SOURCE DATA below:
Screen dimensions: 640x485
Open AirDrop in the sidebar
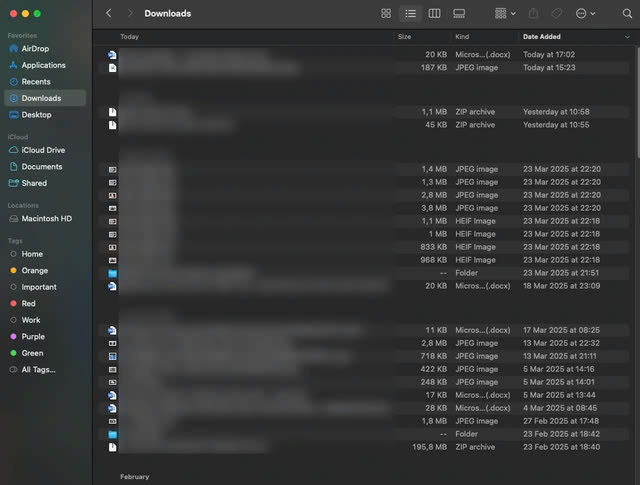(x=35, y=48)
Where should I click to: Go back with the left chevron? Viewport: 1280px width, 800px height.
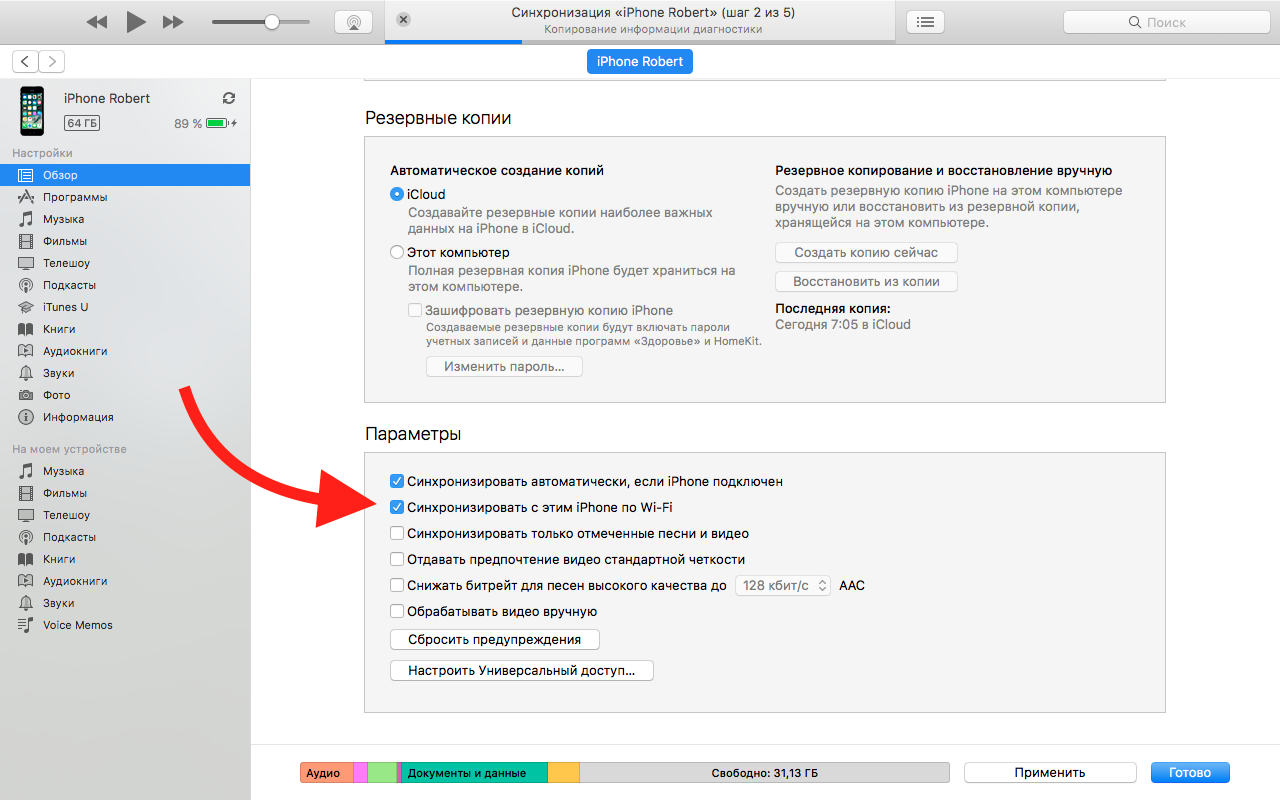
End of SOURCE DATA.
SOURCE DATA below:
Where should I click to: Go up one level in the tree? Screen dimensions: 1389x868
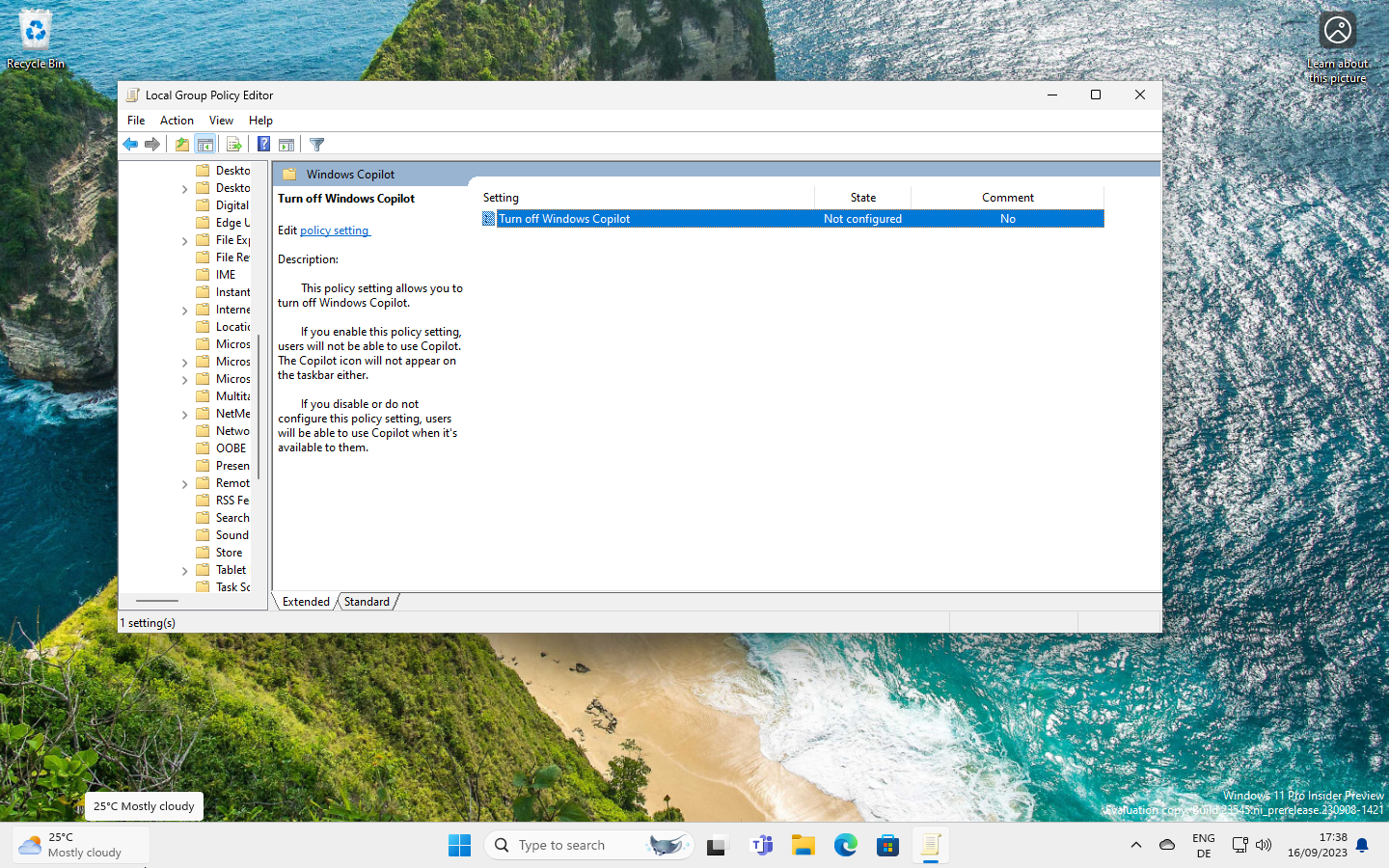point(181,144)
End of SOURCE DATA.
→ **ASSIGNMENT**
Everything from the line with "Screen dimensions: 640x485" down to the line with "Where should I click to: Go back" in the data above should be copied exactly, with both end lines kept and the pictures left out.

→ **YOUR SOLUTION**
Screen dimensions: 640x485
Open AirDrop in the sidebar
(x=35, y=48)
Where should I click to: Go back with the left chevron? Viewport: 1280px width, 800px height.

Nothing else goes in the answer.